Kalshi’s rise has also unfolded alongside escalating scrutiny over where prediction markets end and gambling begins, particularly as the industry pushes into sports. In late November, a federal judge in Nevada ruled that Kalshi must comply with Nevada gaming rules as it seeks to offer sports-related products, rejecting the company’s argument that it is regulated solely as a federally overseen exchange under the Commodity Exchange Act. Reuters reported the judge said Kalshi’s position misconstrued federal law and would undermine state and tribal authority over gaming, and that Kalshi was appealing.

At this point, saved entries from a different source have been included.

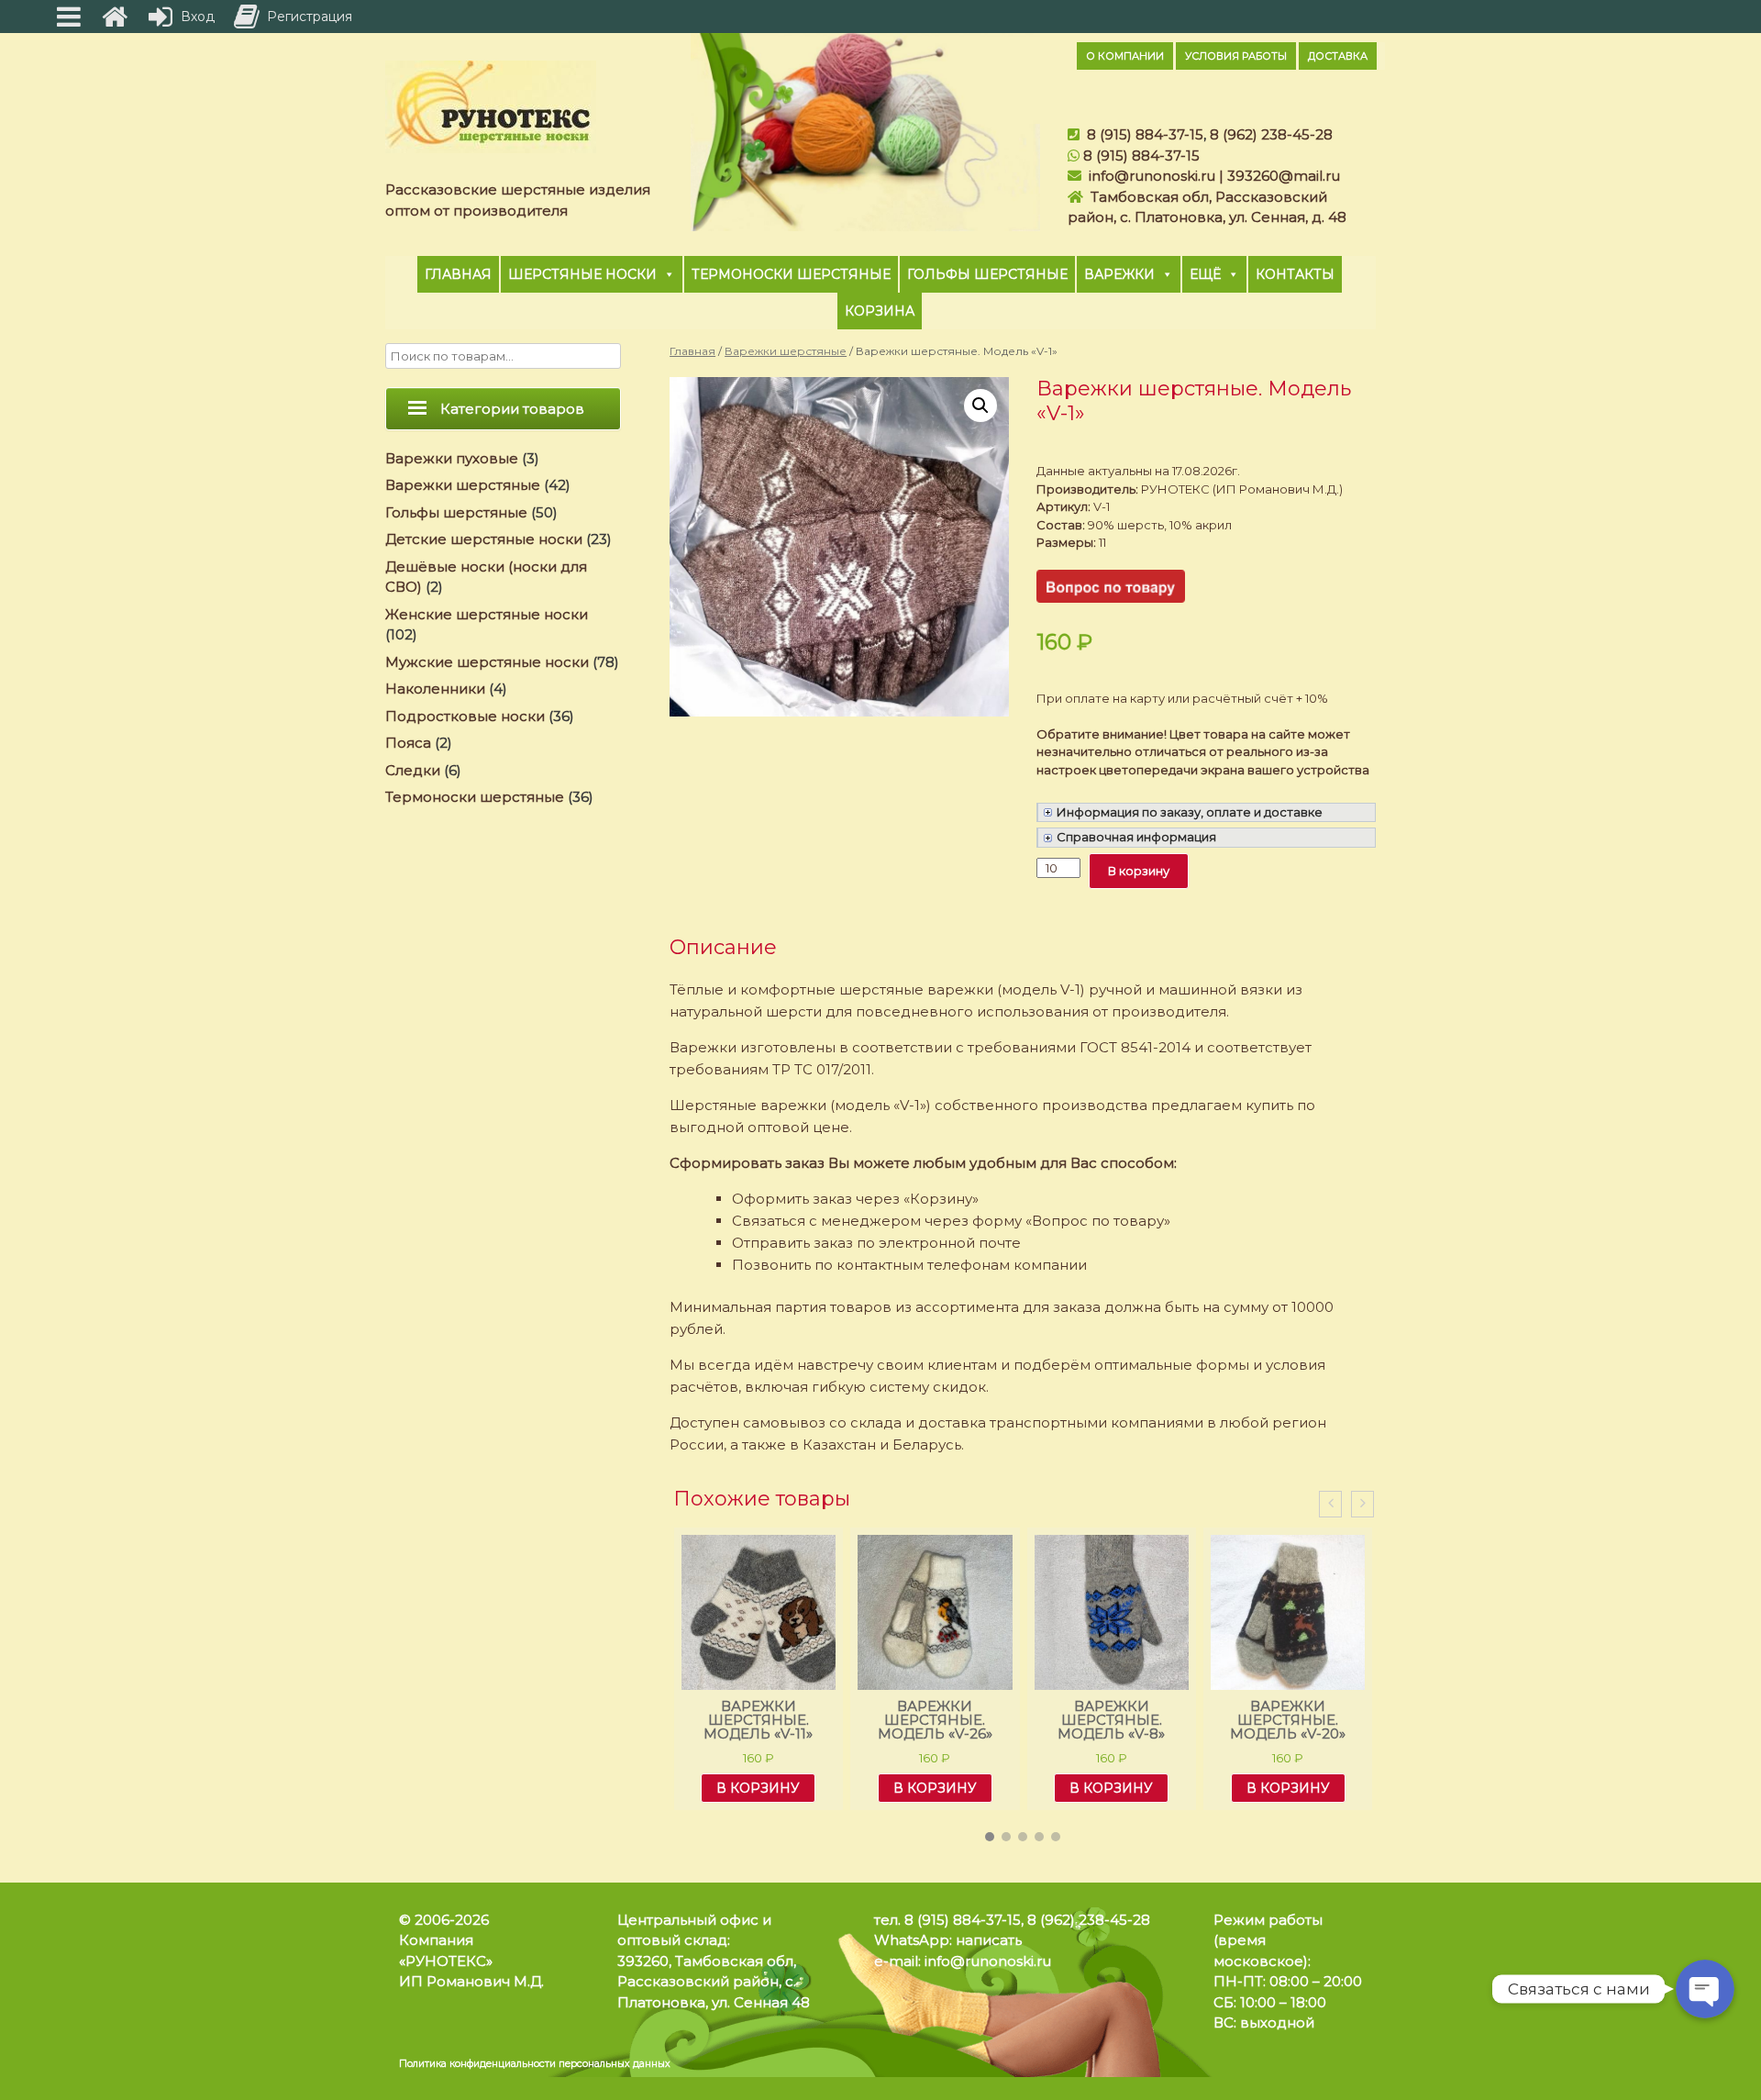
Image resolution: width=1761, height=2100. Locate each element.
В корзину (1138, 870)
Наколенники (435, 688)
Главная (458, 274)
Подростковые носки (465, 716)
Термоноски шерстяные (791, 274)
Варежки (1119, 274)
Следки (412, 770)
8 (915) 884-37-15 (1145, 134)
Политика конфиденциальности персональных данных (534, 2064)
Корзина (879, 311)
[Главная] (114, 16)
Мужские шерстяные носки (487, 662)
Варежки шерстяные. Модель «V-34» (1288, 1719)
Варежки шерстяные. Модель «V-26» (759, 1719)
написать (989, 1940)
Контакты (1295, 274)
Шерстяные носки (582, 274)
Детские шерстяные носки (483, 539)
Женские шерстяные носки (486, 614)
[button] (989, 1836)
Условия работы (1236, 56)
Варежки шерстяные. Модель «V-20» (1111, 1719)
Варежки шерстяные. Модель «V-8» (935, 1719)
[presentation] (1330, 1504)
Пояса (408, 742)
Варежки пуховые (451, 458)
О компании (1125, 56)
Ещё (1205, 274)
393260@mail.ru (1283, 175)
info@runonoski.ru (1152, 175)
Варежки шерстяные (786, 351)
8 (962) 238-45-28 (1271, 134)
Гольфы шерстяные (987, 274)
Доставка (1338, 56)
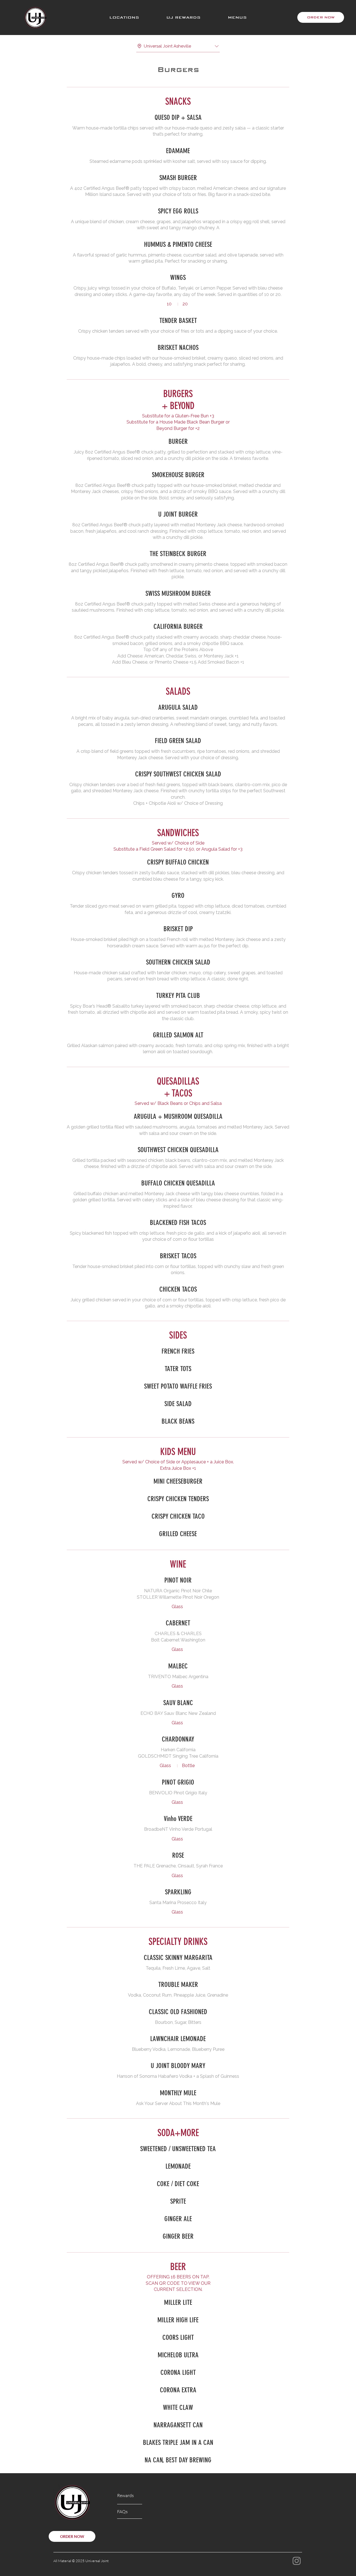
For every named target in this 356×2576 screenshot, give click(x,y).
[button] (124, 17)
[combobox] (178, 46)
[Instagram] (296, 2560)
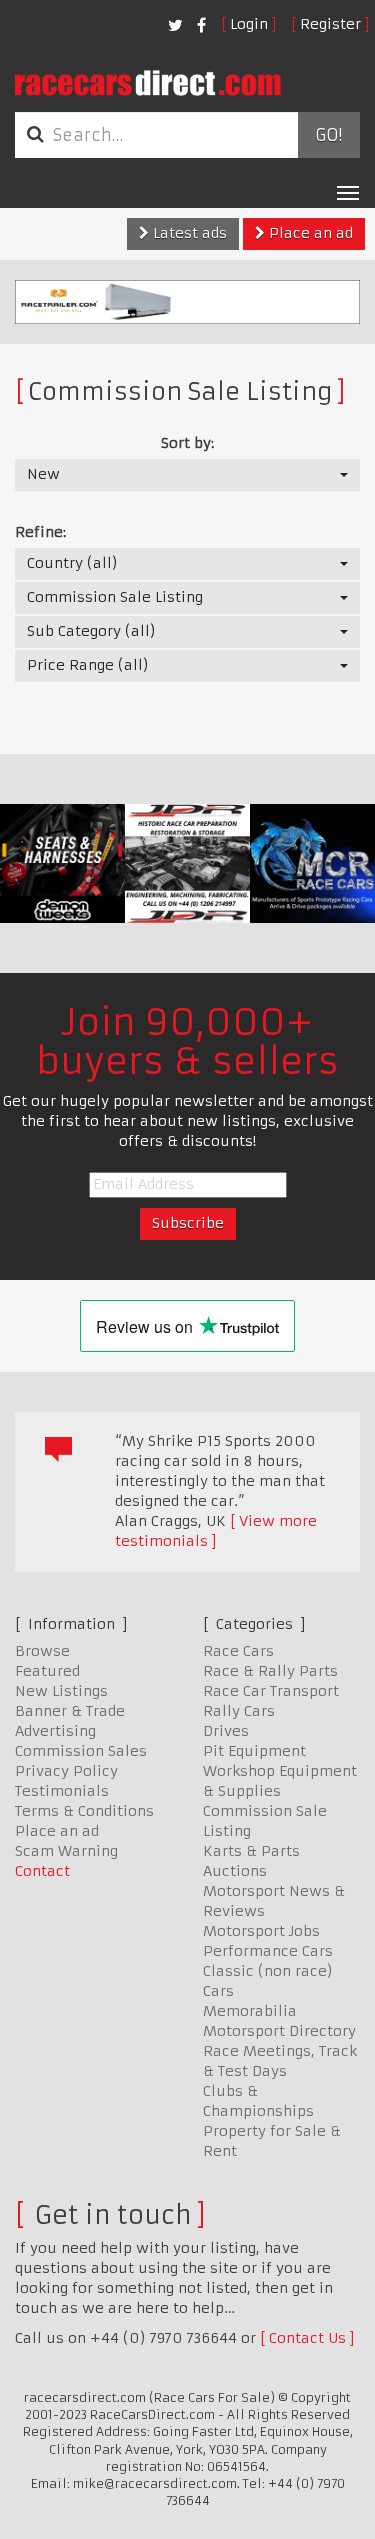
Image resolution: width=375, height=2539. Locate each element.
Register (330, 24)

The company has maintained that it operates under federal oversight and that its products are subject to integrity monitoring and customer checks. Separately, industry tension around sports-related contracts has widened into public disputes. The New York Post reported this month that the NCAA criticised Kalshi over potential contracts linked to the college transfer portal, with NCAA President Charlie Baker condemning the idea and warning it could increase pressure on student-athletes. Kalshi, the Post reported, said it operates under “strict federal oversight” with integrity and KYC systems.

Long before the latest sports-related battles, Kalshi’s defining regulatory fight involved political markets. In 2024, Kalshi challenged the Commodity Futures Trading Commission after the agency blocked the exchange from listing contracts tied to the outcome of congressional control in the November 2024 elections. A published federal appellate opinion describes the dispute as centred on whether such contracts amounted to “gaming or election gambling,” which the Commission said was prohibited, and whether the CFTC exceeded its authority in blocking the contracts. The case has been closely watched as a bellwether for how far regulated event markets can go in the United States.

Those legal fights form part of the narrative that investors and supporters cite when describing Kalshi as a company that took unusually high regulatory risk for a potential breakthrough market. People, citing Forbes, reported that the founders approached dozens of law firms early on and were turned away repeatedly, and quoted Lopes Lara describing the stakes: “Right out of college, we were taking on an insane amount of risk. It was two years without a single product,” she said, adding that without regulatory approval “the company would just go to zero.”

As Kalshi expanded, it also sought high-profile connections that could help it navigate both public attention and policymaking. In January 2025, Kalshi announced that Donald Trump Jr. was joining as a strategic adviser, calling it a milestone in its effort to bring prediction markets into the mainstream. Axios also reported the appointment, describing it as an adviser role tied to the company’s growing profile amid ongoing regulatory debates.

The broader prediction-markets boom has created a fast-moving leaderboard for young wealth, especially for founders whose net worth depends on venture valuations rather than public-market prices or cash distributions. In April 2025, LADbible reported on a separate shift in the “youngest self-made woman billionaire” label involving Lucy Guo of Scale AI, reflecting how the title has become a rolling headline driven by changes in estimated worth and valuations. By December, coverage including People said Lopes Lara had overtaken both Guo and Swift following Kalshi’s funding round.

Swift’s wealth, by contrast, has been tied to the commercial success of her music catalogue and touring. People’s report pointed to the Eras Tour as the major driver of her billionaire status, and noted that she had been surpassed amid the new round of paper wealth created by private-market valuations in technology and finance.

For Lopes Lara, the sudden jump from founder to billionaire has come with heightened public interest in a life that until recently was largely outside celebrity media. Profiles published this month have emphasised the unusual arc from elite ballet training to MIT and then to building a company at the intersection of finance, technology and regulation. MoneyWeek described Kalshi’s valuation as having surged after years of relatively modest fundraising, noting that outside investors had piled in as prediction markets grew in popularity and scale.

The next phase for both Lopes Lara and Kalshi may be determined less by venture capital appetite than by the durability of the company’s regulatory footing, especially as states and sports bodies challenge event contracts that resemble betting. At the same time, the industry’s trajectory suggests competition will intensify as large financial and technology platforms look for ways to offer prediction-style products to mass audiences, and as rivals such as Polymarket draw their own major capital and partnerships. With Kalshi now valued at $11 billion and its founders newly minted billionaires on paper, the company’s ability to defend its model in courts and regulators’ offices is likely to shape whether this moment becomes a lasting shift in American markets or a brief surge defined by a hot sector and an even hotter headline.